原文.
########

[pgpool-general-jp: 388] Re: pgpool 3.4.1のhealth checkについて

2008年 2月 26日 (火) 00:07:40 JST

澤田です。

パッチの件、ご検討ありがとうございます。メールを書いてから
良く考えてみたのですが、health_checkは主に親プロセスから呼ばれることから
child.cからmain.cに移してしまった方が、health_check_timer_expiredを
グローバル変数にする必要がなく、筋が良いかと思いましたがいかがでしょうか？
(添付は元の3.4.1のコードに対する差分です)

> > また、health checkなしでも上記状況の場合に縮退させるには
> > どうしたらよいでしょうか？
> 
> 今のところ手段は無いです。単なるロック待ちという可能性もあるので、異常
> かどうかを判断するのが難しいためです。health check を有効にしていただ
> くか、別の監視ツール等で異常な PostgreSQL をシャットダウンさせるような
> 仕組みが必要になります。

こちらもありがとうございます。health checkが良さそうですね。

--澤田 研一
--k ＠ sawada.cc

From: Yoshiyuki Asaba <y-asaba ＠ sraoss.co.jp>
Subject: [pgpool-general-jp: 387] Re: pgpool 3.4.1のhealth checkについて
Date: Mon, 25 Feb 2008 19:15:16 +0900 (JST)

> 浅羽です。
> 
> From: Kenichi Sawada <k ＠ sawada.cc>
> Subject: [pgpool-general-jp: 386] pgpool 3.4.1のhealth checkについて
> Date: Mon, 25 Feb 2008 11:31:25 +0900 (JST)

########

データ抜粋.
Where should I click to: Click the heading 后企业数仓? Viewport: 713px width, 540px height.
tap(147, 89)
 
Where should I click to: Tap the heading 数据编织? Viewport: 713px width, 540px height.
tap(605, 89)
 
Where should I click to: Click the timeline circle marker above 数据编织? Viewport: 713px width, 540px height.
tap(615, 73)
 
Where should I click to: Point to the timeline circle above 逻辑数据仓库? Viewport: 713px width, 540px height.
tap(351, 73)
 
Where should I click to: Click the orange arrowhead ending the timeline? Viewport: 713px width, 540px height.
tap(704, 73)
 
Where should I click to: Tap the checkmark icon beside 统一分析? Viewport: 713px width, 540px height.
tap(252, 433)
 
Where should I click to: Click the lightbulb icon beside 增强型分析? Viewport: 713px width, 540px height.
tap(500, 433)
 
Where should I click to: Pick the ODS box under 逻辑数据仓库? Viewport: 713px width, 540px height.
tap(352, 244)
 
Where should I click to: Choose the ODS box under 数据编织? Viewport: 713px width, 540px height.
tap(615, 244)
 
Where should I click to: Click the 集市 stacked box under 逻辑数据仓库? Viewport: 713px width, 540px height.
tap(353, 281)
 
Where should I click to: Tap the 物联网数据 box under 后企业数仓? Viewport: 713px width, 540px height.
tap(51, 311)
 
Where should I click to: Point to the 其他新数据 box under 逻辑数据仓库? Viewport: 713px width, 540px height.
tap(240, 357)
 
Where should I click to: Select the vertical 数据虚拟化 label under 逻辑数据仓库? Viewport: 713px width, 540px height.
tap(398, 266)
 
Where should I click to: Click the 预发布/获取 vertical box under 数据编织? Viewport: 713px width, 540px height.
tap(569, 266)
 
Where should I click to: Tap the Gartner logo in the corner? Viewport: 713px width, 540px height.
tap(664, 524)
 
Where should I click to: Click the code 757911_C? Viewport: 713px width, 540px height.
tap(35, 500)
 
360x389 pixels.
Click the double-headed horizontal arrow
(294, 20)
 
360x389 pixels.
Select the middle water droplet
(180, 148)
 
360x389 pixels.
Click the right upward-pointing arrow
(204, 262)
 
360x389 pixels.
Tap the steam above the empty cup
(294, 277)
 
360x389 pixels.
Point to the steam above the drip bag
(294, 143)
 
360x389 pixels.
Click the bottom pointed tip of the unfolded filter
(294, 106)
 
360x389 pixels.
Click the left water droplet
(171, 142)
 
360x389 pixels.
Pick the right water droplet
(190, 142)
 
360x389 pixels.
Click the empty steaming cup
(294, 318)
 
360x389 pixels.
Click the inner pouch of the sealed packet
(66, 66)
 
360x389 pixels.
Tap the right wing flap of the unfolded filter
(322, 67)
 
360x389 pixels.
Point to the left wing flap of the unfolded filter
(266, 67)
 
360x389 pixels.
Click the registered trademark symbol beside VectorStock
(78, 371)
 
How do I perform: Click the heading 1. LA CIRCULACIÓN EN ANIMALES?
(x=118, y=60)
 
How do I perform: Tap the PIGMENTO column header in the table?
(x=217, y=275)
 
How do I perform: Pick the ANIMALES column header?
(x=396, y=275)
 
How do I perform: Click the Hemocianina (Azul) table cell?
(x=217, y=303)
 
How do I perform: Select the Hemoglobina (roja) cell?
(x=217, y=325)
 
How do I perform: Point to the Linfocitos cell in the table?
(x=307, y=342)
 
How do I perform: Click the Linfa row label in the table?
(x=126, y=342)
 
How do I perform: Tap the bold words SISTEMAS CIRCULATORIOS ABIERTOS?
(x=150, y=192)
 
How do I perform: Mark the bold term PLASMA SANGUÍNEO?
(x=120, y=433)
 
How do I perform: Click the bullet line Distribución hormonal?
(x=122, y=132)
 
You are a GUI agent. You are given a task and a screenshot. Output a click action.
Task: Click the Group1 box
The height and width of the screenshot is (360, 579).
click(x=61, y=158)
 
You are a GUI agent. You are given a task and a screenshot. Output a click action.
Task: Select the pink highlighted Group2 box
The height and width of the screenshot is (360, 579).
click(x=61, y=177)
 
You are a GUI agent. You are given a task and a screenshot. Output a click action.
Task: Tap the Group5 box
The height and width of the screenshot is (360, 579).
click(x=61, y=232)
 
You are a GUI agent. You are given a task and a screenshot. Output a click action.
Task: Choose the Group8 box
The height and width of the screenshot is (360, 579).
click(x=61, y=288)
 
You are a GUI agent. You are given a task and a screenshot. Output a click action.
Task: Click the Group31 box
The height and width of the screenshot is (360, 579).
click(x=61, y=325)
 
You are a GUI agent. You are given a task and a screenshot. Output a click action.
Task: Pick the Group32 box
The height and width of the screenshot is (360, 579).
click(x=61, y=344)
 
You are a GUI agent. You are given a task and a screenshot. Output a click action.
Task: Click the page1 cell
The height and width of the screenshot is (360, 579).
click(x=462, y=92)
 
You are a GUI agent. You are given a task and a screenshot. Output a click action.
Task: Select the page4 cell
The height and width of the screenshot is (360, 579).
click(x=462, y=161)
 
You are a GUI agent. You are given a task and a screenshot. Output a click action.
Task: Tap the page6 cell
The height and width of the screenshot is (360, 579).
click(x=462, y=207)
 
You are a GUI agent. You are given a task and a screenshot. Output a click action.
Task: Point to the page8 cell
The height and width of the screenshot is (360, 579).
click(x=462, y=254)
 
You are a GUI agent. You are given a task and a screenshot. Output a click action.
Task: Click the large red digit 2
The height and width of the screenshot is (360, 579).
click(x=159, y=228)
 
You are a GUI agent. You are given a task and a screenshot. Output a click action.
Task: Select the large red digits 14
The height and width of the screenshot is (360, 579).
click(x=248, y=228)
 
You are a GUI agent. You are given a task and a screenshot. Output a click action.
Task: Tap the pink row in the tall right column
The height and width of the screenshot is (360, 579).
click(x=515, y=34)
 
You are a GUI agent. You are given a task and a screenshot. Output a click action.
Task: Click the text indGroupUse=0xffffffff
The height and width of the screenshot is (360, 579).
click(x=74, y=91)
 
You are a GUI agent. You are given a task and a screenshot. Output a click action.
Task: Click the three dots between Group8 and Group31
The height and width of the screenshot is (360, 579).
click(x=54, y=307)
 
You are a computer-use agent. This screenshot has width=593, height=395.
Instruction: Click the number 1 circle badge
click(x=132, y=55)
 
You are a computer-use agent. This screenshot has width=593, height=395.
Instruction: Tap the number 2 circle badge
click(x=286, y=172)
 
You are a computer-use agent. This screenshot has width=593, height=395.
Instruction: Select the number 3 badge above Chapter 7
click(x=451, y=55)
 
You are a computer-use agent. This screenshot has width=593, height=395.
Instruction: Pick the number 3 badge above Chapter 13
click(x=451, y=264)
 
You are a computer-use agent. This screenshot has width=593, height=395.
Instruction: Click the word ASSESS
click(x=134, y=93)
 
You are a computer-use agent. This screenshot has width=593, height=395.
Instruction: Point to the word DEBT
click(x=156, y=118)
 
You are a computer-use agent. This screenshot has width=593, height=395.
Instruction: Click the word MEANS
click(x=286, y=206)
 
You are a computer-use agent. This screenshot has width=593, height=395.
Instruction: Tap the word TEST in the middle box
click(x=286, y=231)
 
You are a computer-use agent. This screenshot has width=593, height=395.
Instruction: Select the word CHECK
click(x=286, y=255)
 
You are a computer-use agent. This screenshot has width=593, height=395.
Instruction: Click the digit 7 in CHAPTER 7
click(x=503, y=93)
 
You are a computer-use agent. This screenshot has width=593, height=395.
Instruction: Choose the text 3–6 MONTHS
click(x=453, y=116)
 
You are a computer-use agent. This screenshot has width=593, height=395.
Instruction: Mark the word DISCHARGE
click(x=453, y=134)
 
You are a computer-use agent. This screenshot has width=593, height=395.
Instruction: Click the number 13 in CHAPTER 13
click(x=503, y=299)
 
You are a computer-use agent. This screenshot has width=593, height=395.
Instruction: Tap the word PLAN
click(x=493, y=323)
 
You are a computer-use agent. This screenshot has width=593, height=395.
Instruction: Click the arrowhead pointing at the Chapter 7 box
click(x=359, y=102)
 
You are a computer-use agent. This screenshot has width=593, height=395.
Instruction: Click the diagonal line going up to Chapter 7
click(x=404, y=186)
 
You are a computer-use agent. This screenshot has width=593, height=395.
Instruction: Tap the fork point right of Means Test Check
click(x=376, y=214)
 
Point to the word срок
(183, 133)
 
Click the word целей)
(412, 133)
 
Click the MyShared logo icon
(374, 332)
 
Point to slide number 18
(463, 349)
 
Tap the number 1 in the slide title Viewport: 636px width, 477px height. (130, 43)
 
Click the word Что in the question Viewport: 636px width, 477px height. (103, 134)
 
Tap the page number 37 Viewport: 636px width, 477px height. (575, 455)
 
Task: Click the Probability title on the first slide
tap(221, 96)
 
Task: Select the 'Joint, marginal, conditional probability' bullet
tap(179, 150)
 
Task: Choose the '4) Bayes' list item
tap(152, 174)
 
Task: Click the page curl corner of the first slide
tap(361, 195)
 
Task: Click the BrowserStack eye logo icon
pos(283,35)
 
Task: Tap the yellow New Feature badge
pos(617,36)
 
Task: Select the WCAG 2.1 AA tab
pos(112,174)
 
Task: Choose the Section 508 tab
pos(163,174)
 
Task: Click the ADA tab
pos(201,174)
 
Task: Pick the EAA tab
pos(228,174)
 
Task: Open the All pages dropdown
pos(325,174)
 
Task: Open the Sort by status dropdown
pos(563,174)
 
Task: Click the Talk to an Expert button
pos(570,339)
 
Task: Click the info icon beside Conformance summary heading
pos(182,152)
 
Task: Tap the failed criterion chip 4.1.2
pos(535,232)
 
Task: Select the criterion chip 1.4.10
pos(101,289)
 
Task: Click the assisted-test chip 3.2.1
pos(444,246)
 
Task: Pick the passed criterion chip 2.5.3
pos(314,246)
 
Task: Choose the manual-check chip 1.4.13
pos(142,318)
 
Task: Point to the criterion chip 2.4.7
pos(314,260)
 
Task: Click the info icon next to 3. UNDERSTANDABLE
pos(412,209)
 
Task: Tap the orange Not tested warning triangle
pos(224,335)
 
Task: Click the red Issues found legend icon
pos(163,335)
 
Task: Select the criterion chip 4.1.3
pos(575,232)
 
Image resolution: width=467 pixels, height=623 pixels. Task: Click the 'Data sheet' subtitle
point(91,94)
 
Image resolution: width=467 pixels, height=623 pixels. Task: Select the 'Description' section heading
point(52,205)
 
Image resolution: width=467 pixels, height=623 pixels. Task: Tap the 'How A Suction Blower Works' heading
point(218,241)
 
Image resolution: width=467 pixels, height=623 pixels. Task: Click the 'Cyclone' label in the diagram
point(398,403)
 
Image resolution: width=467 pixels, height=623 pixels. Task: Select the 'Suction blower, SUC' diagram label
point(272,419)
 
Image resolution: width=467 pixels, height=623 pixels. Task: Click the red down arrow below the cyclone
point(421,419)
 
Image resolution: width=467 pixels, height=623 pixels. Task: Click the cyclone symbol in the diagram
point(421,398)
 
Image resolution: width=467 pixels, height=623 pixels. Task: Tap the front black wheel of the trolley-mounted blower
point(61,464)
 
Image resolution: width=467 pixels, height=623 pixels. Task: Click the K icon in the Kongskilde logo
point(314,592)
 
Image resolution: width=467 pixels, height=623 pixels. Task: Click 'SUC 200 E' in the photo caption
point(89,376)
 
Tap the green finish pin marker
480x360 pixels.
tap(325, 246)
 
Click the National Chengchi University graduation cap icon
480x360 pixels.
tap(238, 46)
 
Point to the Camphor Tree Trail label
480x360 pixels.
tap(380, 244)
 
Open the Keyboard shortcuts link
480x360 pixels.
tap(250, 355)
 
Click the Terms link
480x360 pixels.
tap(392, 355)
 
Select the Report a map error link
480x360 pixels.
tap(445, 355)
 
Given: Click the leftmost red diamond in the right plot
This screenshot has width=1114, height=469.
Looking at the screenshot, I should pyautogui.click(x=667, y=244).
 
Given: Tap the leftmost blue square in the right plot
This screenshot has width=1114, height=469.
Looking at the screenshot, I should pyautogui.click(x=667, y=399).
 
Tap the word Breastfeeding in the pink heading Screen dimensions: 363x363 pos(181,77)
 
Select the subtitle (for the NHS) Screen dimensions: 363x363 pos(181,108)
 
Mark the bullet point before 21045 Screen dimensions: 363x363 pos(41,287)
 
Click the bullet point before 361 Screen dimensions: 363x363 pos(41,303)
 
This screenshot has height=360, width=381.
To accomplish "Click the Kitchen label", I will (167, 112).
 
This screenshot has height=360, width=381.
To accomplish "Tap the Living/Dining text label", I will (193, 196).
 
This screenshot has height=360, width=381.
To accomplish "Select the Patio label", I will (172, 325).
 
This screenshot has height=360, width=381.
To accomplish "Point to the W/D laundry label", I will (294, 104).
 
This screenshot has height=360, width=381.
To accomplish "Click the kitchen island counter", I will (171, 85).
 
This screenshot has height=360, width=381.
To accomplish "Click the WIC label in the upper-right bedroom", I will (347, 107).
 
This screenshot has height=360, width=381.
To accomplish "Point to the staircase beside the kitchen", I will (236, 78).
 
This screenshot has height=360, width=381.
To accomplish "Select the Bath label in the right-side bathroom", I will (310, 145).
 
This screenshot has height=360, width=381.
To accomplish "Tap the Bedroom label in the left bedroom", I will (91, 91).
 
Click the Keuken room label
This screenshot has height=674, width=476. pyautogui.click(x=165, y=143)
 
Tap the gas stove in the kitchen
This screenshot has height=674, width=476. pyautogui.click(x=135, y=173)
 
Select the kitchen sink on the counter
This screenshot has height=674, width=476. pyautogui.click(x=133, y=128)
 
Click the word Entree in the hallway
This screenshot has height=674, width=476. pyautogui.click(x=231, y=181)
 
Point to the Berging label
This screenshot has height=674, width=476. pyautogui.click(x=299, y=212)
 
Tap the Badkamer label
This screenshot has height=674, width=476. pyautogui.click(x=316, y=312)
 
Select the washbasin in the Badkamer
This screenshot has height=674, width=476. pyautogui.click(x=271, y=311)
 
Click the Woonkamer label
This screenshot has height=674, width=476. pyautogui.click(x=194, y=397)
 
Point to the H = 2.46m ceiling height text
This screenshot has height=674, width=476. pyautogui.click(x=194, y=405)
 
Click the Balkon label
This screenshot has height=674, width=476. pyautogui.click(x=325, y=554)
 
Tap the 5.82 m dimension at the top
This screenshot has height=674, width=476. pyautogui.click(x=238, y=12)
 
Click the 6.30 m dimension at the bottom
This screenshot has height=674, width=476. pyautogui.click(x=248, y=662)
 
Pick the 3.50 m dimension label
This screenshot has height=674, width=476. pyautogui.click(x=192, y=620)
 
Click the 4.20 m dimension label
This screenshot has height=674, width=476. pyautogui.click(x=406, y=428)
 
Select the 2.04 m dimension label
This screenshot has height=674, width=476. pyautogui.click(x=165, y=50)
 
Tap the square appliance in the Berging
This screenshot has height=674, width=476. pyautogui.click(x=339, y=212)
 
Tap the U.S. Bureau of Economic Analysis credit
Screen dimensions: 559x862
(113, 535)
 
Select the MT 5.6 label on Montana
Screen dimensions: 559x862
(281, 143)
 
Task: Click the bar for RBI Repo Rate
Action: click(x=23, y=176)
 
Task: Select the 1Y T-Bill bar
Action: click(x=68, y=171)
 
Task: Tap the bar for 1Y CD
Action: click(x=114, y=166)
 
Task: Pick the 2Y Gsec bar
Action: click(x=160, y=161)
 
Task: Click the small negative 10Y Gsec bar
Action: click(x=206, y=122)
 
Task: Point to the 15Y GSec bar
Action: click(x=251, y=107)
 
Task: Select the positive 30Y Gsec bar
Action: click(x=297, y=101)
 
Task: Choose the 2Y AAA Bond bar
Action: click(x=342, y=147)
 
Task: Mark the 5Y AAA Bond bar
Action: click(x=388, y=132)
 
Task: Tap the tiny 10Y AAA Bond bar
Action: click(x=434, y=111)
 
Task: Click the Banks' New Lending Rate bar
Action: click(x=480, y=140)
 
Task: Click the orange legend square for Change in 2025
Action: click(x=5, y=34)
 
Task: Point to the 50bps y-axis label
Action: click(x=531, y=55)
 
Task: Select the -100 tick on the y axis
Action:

########

課題の目的.
上にある原文を、一字も変えずに最初から最後まで全部書き出してください。

課題の答え.
[pgpool-general-jp: 388] Re: pgpool 3.4.1のhealth checkについて

2008年 2月 26日 (火) 00:07:40 JST

澤田です。

パッチの件、ご検討ありがとうございます。メールを書いてから
良く考えてみたのですが、health_checkは主に親プロセスから呼ばれることから
child.cからmain.cに移してしまった方が、health_check_timer_expiredを
グローバル変数にする必要がなく、筋が良いかと思いましたがいかがでしょうか？
(添付は元の3.4.1のコードに対する差分です)

> > また、health checkなしでも上記状況の場合に縮退させるには
> > どうしたらよいでしょうか？
> 
> 今のところ手段は無いです。単なるロック待ちという可能性もあるので、異常
> かどうかを判断するのが難しいためです。health check を有効にしていただ
> くか、別の監視ツール等で異常な PostgreSQL をシャットダウンさせるような
> 仕組みが必要になります。

こちらもありがとうございます。health checkが良さそうですね。

--澤田 研一
--k ＠ sawada.cc

From: Yoshiyuki Asaba <y-asaba ＠ sraoss.co.jp>
Subject: [pgpool-general-jp: 387] Re: pgpool 3.4.1のhealth checkについて
Date: Mon, 25 Feb 2008 19:15:16 +0900 (JST)

> 浅羽です。
> 
> From: Kenichi Sawada <k ＠ sawada.cc>
> Subject: [pgpool-general-jp: 386] pgpool 3.4.1のhealth checkについて
> Date: Mon, 25 Feb 2008 11:31:25 +0900 (JST)